[STUDY MATERIAL — start]

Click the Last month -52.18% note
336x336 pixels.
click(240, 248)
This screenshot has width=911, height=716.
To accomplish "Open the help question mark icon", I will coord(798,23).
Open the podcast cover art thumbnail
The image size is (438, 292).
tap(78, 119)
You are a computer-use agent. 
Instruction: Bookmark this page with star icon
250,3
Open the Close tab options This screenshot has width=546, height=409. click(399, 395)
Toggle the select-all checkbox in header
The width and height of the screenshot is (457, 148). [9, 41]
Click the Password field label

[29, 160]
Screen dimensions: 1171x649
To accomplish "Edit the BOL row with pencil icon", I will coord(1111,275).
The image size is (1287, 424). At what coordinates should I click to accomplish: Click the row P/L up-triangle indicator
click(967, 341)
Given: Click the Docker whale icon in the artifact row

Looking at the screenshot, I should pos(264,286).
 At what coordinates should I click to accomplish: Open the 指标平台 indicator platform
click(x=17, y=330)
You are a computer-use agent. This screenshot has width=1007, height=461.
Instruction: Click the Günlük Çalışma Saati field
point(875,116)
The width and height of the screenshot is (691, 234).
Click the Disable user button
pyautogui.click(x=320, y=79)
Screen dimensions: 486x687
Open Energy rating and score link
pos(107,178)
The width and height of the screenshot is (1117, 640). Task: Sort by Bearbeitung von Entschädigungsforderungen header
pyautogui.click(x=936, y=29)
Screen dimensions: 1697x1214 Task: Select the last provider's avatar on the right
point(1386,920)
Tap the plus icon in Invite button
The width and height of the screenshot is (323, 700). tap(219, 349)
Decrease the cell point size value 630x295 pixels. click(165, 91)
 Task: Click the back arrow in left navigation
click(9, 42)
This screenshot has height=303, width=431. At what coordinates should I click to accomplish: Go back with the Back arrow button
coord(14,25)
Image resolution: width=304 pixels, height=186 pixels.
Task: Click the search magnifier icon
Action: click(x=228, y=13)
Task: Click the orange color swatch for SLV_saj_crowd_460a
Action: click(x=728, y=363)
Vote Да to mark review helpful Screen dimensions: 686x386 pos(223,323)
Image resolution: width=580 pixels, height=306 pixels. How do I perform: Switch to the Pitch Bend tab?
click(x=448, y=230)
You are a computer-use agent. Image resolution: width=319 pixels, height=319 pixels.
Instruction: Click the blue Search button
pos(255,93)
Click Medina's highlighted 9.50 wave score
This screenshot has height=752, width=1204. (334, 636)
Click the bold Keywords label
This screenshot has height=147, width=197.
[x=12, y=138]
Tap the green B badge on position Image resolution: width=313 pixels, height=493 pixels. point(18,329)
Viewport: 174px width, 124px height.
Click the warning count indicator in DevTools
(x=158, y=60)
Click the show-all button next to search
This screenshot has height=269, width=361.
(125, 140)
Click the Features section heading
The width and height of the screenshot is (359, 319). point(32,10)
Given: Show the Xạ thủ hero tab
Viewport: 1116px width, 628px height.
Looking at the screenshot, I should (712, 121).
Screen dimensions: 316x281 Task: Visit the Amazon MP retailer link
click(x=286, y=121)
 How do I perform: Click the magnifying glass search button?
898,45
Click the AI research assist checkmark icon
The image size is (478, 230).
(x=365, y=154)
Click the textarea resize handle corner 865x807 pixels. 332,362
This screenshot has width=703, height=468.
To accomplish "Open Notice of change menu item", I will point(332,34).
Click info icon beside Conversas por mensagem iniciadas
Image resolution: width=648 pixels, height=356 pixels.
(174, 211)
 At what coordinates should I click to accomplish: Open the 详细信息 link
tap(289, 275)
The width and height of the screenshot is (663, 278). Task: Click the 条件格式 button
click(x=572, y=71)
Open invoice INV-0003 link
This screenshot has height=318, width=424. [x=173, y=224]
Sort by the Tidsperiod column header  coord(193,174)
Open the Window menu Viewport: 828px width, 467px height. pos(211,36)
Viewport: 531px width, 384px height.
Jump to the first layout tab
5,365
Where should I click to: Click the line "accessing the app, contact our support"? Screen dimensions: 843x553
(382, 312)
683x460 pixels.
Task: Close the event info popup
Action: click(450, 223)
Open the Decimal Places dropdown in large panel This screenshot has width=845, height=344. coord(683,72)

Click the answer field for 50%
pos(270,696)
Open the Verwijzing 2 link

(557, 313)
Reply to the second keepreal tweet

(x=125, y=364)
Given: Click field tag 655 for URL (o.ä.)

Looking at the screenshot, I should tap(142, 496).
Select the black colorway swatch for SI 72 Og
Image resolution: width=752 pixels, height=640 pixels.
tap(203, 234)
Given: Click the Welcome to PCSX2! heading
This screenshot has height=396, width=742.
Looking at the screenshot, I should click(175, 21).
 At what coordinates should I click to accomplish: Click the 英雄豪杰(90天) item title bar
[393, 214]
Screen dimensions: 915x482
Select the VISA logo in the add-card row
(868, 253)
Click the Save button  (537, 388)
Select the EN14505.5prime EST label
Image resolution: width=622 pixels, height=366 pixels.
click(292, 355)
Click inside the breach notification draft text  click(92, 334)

[STUDY MATERIAL — finish]

- EXERCISE INSTRUCTIONS
Go through the entries and repeat each one exactly.

- YOUR SOLUTION
Click the Last month -52.18% note
336x336 pixels.
click(240, 248)
This screenshot has width=911, height=716.
To accomplish "Open the help question mark icon", I will coord(798,23).
Open the podcast cover art thumbnail
The image size is (438, 292).
tap(78, 119)
You are a computer-use agent. 
Instruction: Bookmark this page with star icon
250,3
Open the Close tab options This screenshot has width=546, height=409. click(399, 395)
Toggle the select-all checkbox in header
The width and height of the screenshot is (457, 148). [9, 41]
Click the Password field label

[29, 160]
Screen dimensions: 1171x649
To accomplish "Edit the BOL row with pencil icon", I will coord(1111,275).
The image size is (1287, 424). At what coordinates should I click to accomplish: Click the row P/L up-triangle indicator
click(967, 341)
Given: Click the Docker whale icon in the artifact row

Looking at the screenshot, I should pos(264,286).
 At what coordinates should I click to accomplish: Open the 指标平台 indicator platform
click(x=17, y=330)
You are a computer-use agent. This screenshot has width=1007, height=461.
Instruction: Click the Günlük Çalışma Saati field
point(875,116)
The width and height of the screenshot is (691, 234).
Click the Disable user button
pyautogui.click(x=320, y=79)
Screen dimensions: 486x687
Open Energy rating and score link
pos(107,178)
The width and height of the screenshot is (1117, 640). Task: Sort by Bearbeitung von Entschädigungsforderungen header
pyautogui.click(x=936, y=29)
Screen dimensions: 1697x1214 Task: Select the last provider's avatar on the right
point(1386,920)
Tap the plus icon in Invite button
The width and height of the screenshot is (323, 700). tap(219, 349)
Decrease the cell point size value 630x295 pixels. click(165, 91)
 Task: Click the back arrow in left navigation
click(9, 42)
This screenshot has height=303, width=431. At what coordinates should I click to accomplish: Go back with the Back arrow button
coord(14,25)
Image resolution: width=304 pixels, height=186 pixels.
Task: Click the search magnifier icon
Action: click(x=228, y=13)
Task: Click the orange color swatch for SLV_saj_crowd_460a
Action: click(x=728, y=363)
Vote Да to mark review helpful Screen dimensions: 686x386 pos(223,323)
Image resolution: width=580 pixels, height=306 pixels. How do I perform: Switch to the Pitch Bend tab?
click(x=448, y=230)
You are a computer-use agent. Image resolution: width=319 pixels, height=319 pixels.
Instruction: Click the blue Search button
pos(255,93)
Click Medina's highlighted 9.50 wave score
This screenshot has height=752, width=1204. (334, 636)
Click the bold Keywords label
This screenshot has height=147, width=197.
[x=12, y=138]
Tap the green B badge on position Image resolution: width=313 pixels, height=493 pixels. point(18,329)
Viewport: 174px width, 124px height.
Click the warning count indicator in DevTools
(x=158, y=60)
Click the show-all button next to search
This screenshot has height=269, width=361.
(125, 140)
Click the Features section heading
The width and height of the screenshot is (359, 319). point(32,10)
Given: Show the Xạ thủ hero tab
Viewport: 1116px width, 628px height.
Looking at the screenshot, I should (712, 121).
Screen dimensions: 316x281 Task: Visit the Amazon MP retailer link
click(x=286, y=121)
 How do I perform: Click the magnifying glass search button?
898,45
Click the AI research assist checkmark icon
The image size is (478, 230).
(x=365, y=154)
Click the textarea resize handle corner 865x807 pixels. 332,362
This screenshot has width=703, height=468.
To accomplish "Open Notice of change menu item", I will point(332,34).
Click info icon beside Conversas por mensagem iniciadas
Image resolution: width=648 pixels, height=356 pixels.
(174, 211)
 At what coordinates should I click to accomplish: Open the 详细信息 link
tap(289, 275)
The width and height of the screenshot is (663, 278). Task: Click the 条件格式 button
click(x=572, y=71)
Open invoice INV-0003 link
This screenshot has height=318, width=424. [x=173, y=224]
Sort by the Tidsperiod column header  coord(193,174)
Open the Window menu Viewport: 828px width, 467px height. pos(211,36)
Viewport: 531px width, 384px height.
Jump to the first layout tab
5,365
Where should I click to: Click the line "accessing the app, contact our support"? Screen dimensions: 843x553
(382, 312)
683x460 pixels.
Task: Close the event info popup
Action: click(450, 223)
Open the Decimal Places dropdown in large panel This screenshot has width=845, height=344. coord(683,72)

Click the answer field for 50%
pos(270,696)
Open the Verwijzing 2 link

(557, 313)
Reply to the second keepreal tweet

(x=125, y=364)
Given: Click field tag 655 for URL (o.ä.)

Looking at the screenshot, I should tap(142, 496).
Select the black colorway swatch for SI 72 Og
Image resolution: width=752 pixels, height=640 pixels.
tap(203, 234)
Given: Click the Welcome to PCSX2! heading
This screenshot has height=396, width=742.
Looking at the screenshot, I should click(175, 21).
 At what coordinates should I click to accomplish: Click the 英雄豪杰(90天) item title bar
[393, 214]
Screen dimensions: 915x482
Select the VISA logo in the add-card row
(868, 253)
Click the Save button  (537, 388)
Select the EN14505.5prime EST label
Image resolution: width=622 pixels, height=366 pixels.
click(292, 355)
Click inside the breach notification draft text  click(92, 334)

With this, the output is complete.